All lines from the line containing "Screen dimensions: 1172x596" up to and including the last line of the entries must be written out exactly, with no others.

== Material for this task

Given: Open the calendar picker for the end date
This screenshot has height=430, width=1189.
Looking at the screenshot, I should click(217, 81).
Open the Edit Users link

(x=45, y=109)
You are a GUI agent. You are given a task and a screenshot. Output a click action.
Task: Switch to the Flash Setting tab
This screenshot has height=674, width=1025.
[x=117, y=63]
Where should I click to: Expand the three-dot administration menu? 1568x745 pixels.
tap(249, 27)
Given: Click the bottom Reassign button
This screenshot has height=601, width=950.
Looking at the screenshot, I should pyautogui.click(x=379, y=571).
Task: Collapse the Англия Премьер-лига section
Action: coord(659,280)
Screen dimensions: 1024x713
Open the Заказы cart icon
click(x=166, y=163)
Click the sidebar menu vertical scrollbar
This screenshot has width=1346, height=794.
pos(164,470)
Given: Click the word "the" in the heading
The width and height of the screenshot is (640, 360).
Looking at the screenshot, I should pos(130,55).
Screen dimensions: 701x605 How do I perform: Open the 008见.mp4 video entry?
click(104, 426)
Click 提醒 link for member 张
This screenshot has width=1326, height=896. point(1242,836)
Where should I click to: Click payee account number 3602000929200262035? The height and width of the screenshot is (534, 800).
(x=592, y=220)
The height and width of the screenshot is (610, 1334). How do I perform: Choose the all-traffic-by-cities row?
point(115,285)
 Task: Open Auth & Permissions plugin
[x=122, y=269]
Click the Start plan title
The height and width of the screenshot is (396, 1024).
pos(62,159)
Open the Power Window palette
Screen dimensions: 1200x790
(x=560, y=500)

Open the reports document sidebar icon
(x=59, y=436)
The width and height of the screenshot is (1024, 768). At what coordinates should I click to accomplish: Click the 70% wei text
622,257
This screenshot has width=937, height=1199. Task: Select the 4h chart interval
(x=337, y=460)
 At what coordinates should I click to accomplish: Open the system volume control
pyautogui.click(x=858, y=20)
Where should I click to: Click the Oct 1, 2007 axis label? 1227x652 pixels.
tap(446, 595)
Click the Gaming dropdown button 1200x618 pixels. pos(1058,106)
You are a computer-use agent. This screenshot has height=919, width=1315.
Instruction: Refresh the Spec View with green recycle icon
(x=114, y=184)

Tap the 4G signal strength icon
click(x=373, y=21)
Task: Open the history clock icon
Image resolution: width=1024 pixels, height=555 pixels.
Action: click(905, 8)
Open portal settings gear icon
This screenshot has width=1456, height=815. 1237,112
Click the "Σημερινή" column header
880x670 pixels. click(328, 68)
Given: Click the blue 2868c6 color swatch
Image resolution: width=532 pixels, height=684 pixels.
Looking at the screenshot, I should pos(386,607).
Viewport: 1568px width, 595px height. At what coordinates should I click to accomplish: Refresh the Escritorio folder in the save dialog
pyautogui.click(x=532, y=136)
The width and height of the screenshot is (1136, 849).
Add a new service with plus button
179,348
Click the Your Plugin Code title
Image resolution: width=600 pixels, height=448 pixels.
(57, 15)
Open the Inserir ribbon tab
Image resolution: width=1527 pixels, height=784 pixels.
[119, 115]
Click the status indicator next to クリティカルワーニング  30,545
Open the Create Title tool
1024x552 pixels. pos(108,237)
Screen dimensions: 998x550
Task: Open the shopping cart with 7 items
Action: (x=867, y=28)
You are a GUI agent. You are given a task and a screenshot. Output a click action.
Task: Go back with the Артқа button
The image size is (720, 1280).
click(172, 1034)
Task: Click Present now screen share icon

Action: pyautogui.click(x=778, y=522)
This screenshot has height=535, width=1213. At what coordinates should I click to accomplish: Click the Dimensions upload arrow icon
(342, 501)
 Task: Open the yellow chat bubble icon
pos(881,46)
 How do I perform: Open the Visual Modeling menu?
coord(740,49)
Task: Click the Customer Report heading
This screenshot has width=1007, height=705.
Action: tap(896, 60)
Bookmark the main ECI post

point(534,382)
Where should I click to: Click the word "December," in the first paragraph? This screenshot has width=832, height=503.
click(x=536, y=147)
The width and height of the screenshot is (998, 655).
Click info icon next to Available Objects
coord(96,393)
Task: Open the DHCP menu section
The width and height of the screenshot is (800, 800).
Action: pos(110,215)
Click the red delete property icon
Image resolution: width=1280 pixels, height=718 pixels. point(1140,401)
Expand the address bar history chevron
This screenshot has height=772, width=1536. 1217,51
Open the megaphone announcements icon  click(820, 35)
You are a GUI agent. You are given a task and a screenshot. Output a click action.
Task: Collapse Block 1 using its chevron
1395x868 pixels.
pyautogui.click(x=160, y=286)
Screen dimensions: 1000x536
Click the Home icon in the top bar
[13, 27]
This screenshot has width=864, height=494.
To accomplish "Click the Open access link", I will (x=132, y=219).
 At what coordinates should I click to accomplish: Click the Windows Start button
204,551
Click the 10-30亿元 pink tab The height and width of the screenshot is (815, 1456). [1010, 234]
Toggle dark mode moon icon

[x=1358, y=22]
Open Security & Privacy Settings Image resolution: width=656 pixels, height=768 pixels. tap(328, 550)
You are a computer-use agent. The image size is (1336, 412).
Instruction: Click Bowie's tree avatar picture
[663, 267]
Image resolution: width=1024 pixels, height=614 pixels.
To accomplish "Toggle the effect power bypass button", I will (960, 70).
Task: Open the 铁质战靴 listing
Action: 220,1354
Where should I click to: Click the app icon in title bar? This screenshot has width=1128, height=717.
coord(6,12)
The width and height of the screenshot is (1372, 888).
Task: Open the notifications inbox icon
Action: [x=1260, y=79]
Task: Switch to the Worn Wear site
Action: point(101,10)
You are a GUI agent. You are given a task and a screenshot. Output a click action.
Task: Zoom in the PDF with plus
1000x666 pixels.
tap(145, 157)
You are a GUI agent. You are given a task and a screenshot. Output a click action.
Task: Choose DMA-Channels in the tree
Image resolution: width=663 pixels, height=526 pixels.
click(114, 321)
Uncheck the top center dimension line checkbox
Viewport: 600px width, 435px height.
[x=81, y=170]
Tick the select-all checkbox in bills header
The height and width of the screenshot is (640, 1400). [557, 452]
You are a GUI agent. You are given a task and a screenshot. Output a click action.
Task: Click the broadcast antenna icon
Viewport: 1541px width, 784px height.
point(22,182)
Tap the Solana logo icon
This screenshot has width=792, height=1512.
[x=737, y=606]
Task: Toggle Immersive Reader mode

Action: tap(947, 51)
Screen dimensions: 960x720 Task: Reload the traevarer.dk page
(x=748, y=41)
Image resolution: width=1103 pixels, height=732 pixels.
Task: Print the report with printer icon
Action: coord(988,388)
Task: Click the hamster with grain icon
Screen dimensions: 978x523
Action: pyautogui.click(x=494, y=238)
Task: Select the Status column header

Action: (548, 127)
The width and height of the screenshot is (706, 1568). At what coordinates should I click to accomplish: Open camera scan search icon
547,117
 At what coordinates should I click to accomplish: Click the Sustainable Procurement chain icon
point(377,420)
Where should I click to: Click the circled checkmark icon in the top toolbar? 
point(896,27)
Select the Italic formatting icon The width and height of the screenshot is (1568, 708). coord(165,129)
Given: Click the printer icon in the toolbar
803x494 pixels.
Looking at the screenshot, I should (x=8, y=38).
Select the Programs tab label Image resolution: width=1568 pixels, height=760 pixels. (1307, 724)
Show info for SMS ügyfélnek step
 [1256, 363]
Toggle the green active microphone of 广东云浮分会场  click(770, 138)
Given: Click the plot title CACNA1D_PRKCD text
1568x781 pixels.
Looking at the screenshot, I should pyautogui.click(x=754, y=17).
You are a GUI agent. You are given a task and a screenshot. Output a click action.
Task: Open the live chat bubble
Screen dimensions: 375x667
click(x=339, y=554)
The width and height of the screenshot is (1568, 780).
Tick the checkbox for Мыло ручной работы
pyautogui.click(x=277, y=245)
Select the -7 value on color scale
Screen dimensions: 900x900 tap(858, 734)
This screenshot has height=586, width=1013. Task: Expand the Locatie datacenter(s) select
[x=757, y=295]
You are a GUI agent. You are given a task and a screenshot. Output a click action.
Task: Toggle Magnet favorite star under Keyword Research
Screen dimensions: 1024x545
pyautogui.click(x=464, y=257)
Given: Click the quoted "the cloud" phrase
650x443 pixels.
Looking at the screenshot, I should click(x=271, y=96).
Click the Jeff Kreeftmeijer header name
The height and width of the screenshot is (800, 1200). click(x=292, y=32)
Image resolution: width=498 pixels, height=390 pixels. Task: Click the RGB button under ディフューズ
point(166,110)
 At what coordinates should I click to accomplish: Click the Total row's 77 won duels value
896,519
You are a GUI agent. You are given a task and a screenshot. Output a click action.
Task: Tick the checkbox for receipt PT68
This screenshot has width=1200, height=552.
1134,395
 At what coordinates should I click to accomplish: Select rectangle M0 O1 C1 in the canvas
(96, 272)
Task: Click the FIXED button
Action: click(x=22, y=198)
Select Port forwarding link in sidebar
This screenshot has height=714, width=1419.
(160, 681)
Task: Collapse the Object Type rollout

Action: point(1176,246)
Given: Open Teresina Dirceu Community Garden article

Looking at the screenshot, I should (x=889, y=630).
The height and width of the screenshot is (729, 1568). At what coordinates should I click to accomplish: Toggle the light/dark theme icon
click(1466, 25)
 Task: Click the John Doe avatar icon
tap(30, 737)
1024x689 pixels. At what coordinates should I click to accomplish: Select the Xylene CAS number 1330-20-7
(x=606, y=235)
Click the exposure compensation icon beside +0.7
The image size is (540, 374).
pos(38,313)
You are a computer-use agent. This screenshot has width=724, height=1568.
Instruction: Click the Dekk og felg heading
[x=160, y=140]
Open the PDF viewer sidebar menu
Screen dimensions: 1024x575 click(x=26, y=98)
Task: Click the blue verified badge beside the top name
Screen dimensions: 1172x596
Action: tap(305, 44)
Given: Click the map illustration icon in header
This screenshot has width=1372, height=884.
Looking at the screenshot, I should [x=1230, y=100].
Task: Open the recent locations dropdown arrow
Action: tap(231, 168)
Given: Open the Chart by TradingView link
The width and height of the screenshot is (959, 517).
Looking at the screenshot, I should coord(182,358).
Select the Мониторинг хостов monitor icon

====

Answer to this problem:
Screen dimensions: 1172x596
Action: tap(305, 44)
Given: Click the map illustration icon in header
This screenshot has width=1372, height=884.
Looking at the screenshot, I should [x=1230, y=100].
Task: Open the recent locations dropdown arrow
Action: tap(231, 168)
Given: Open the Chart by TradingView link
The width and height of the screenshot is (959, 517).
Looking at the screenshot, I should coord(182,358).
Select the Мониторинг хостов monitor icon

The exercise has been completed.